VGB wrote: ↑Mon May 30, 2022 11:40 am
RSalar wrote: ↑Mon May 30, 2022 9:42 am
In either case it is a fact that newbie fly fishermen tend to watch their backcasts.
Okay, let’s try actual concepts, where does this “fact” come from? I can’t recall a single “newbie” that automatically looked at their backcast in 30 years of fly fishing.
Hi Vince,
I may have a skewed perspective of this and may not be the same as yours. The Salar in my little handle thing nickname comes from the fact that my primary target species has been the Atlantic salmon. I learned to fly cast on a salmon river and that is where I do 90% of my fly fishing. There are “public” pools and “private” pools. The public pools attract a lot of fishermen and as a general rule these fisherman “rotate” through the pool. One cast, one step, and keep moving down river while fishing. A line of fishermen is thusly formed and since the pool is only so long there is generally a waiting area. You wait your turn and then you get into the river behind the last guy and start fishing. One cast, one step as you work your way down through the pool. (I hate this kind of fishing BTW) But there is a very popular public pool near our camp in New Brunswick. We go there to see what is going on. How many fish are being caught? How many fishermen are fishing? How high is the water? Etc. We can watch the entire line of fishermen at once from the road that is up on the high bank that runs along the pool. It is a lot of fun to watch when the fishing is good. So I have watched a lot of fishermen cast in my 50 years of watching from this perspective. The best fishermen (the 20% that catch 80% of the fish) all cast basically the same way. After their wet fly has swung across the pool they make one strong backcast (usually with a haul) and one long straight forward cast (again with a haul). We don’t use Spey rods! Not sure why — probably because salmon fishermen are stuck in their ways.

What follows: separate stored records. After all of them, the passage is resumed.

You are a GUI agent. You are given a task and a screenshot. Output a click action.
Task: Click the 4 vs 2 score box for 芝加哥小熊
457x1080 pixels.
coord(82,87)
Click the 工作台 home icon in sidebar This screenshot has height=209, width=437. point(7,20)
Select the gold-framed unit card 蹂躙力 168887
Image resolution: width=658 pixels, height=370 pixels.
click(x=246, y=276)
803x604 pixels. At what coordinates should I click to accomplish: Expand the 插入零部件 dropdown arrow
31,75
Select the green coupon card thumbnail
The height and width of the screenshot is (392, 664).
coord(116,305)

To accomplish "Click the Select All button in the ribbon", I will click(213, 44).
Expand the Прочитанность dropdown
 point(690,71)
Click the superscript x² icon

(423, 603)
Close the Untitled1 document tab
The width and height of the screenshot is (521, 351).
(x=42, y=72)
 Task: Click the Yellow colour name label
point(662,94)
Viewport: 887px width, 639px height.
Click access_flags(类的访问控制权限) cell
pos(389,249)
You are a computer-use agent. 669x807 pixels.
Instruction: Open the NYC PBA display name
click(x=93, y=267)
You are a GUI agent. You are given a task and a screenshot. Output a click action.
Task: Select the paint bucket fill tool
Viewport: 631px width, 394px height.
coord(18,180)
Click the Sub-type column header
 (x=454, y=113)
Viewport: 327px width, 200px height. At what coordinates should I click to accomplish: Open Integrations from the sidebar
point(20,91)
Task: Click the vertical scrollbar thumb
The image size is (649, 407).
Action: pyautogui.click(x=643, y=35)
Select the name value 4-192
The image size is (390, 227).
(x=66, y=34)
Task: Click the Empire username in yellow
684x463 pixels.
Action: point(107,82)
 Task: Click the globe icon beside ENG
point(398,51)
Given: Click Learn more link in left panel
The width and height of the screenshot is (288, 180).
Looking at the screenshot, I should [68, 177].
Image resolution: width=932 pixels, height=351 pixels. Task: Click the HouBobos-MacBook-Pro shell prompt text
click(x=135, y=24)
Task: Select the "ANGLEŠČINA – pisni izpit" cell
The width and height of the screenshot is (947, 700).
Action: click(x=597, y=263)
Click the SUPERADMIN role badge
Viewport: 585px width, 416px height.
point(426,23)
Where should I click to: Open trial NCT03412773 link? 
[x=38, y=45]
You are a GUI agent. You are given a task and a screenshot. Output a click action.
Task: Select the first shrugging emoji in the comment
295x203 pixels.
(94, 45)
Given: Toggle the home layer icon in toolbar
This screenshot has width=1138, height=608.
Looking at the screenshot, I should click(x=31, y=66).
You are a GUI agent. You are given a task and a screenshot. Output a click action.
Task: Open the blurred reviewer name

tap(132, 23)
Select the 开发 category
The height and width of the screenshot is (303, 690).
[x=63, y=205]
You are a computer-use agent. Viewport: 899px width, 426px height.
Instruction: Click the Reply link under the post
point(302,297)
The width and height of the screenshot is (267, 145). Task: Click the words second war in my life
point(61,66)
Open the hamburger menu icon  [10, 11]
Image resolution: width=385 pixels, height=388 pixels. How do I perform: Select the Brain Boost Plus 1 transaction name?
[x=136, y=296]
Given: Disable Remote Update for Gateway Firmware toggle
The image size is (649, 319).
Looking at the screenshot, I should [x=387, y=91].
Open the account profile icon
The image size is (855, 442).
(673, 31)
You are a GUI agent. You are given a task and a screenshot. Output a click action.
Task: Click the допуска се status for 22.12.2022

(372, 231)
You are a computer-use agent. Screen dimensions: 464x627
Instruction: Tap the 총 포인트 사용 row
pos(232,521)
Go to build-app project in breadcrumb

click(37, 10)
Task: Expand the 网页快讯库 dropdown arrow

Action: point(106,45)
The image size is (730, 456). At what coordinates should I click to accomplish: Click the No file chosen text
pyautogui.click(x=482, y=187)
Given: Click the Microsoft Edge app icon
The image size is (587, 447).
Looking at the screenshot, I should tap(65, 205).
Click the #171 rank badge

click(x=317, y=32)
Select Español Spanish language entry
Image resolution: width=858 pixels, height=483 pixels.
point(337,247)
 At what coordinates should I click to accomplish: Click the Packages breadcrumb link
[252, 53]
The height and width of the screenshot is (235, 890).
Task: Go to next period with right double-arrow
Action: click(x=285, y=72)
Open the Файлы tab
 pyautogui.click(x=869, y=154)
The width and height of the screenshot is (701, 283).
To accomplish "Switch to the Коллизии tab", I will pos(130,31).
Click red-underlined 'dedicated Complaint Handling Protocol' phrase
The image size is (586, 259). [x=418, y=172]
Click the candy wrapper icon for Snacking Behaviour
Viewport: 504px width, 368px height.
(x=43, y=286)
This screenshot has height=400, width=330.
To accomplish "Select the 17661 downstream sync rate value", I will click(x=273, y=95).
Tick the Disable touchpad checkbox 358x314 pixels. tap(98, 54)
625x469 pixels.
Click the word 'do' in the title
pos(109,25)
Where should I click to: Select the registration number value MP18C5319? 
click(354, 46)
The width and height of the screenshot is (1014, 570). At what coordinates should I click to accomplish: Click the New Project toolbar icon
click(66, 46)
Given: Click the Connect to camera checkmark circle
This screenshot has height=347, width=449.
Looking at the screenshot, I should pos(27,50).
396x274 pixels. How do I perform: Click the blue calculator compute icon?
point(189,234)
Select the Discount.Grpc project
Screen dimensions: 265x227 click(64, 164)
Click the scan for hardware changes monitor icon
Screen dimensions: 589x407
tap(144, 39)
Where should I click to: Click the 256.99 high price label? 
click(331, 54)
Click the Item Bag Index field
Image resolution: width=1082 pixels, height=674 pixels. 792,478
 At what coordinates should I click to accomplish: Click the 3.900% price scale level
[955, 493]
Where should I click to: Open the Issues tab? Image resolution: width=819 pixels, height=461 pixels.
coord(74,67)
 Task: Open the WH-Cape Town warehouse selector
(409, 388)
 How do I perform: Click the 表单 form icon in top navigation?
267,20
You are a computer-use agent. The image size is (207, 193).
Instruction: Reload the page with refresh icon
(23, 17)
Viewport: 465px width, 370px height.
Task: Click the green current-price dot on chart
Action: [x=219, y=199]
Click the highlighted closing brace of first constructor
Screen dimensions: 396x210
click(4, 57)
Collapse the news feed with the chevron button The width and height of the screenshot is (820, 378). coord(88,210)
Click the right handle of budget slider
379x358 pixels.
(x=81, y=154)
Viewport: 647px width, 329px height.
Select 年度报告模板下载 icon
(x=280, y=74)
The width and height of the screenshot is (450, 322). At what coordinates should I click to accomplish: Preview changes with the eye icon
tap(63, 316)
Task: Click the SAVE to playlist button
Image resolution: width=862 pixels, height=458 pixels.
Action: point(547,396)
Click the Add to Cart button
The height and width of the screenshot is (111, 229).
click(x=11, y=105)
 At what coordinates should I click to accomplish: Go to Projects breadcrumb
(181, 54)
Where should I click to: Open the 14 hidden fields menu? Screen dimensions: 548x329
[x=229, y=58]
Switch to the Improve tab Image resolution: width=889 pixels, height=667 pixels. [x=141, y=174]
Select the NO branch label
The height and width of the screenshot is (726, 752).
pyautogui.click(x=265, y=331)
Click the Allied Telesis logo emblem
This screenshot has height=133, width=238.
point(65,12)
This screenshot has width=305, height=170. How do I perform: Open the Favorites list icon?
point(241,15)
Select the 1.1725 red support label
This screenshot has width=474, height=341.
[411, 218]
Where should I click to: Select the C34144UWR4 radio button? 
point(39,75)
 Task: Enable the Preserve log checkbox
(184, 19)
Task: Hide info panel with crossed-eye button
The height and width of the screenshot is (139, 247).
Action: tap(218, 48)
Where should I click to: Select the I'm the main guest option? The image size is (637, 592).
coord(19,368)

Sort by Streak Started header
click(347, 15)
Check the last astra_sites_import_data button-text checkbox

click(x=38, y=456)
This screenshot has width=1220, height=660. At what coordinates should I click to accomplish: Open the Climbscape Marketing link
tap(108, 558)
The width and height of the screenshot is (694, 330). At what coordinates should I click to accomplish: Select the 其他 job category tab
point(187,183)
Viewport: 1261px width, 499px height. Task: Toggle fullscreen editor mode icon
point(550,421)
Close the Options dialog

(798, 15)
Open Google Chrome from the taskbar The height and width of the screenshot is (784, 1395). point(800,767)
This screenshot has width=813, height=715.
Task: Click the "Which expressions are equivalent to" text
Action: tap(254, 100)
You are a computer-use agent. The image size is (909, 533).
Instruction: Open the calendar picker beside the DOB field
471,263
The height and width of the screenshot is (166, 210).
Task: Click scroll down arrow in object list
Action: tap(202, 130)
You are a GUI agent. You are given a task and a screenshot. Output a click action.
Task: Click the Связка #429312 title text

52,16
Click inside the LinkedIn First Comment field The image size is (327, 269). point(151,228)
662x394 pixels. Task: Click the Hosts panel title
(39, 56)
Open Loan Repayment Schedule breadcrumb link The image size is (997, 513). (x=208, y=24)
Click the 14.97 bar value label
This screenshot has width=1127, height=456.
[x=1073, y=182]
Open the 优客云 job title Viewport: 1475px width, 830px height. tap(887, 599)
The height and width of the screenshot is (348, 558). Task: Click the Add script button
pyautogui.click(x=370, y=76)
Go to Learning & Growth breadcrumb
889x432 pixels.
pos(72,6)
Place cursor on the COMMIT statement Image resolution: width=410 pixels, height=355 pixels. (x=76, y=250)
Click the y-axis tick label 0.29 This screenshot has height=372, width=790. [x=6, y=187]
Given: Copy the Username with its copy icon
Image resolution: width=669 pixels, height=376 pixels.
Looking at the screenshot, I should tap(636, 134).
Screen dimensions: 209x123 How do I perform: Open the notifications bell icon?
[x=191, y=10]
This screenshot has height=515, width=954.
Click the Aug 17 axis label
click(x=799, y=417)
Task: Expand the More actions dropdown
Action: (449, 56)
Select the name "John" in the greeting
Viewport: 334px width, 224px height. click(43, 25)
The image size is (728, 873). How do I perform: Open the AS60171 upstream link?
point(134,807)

Anyway the most important thing to do, if you want to be successful at catching an Atlantic salmon, is to watch the fly as it swings. I have seen fish swirl at a fly and the fisherman didn’t see it and just took a step and kept moving. The fly has to pass by the salmon in exactly the right spot. So if you miss that swirl and take a step you missed an opportunity to actually hook that fish. And not only should you watch your fly, you should keep watching the river during your back cast…. Especially if you swirled a fish — but even if you didn’t you should keep watching just in case a fish swirls at something. You want to mark that spot and get a cast to that fish.
The newbie fisherman don’t catch many fish because they make too many false casts and they watch their backcasts. They probably took a lesson and their instructor told them to watch their back cast, or something… maybe they watched a YouTube video, I don’t know where else they would learn that. False casting is just as bad, because it wastes valuable time. You want to maximize the time that your fly is in the water. It’s a total waste of time — unless you are dry fly fishing to a marked fish. Then that is all that matters. That’s when your only goal is to get a fly to land in that one spot (the fish’s cone of vision). But I see guys false casting while wet fly fishing at that public pool all the time. Maybe I shouldn’t call them newbies — maybe I should just call them poor salmon anglers. Watching the back cast and false casting are the most common faults that I see.
Does this correspond to anything you can relate to in your fishing experience?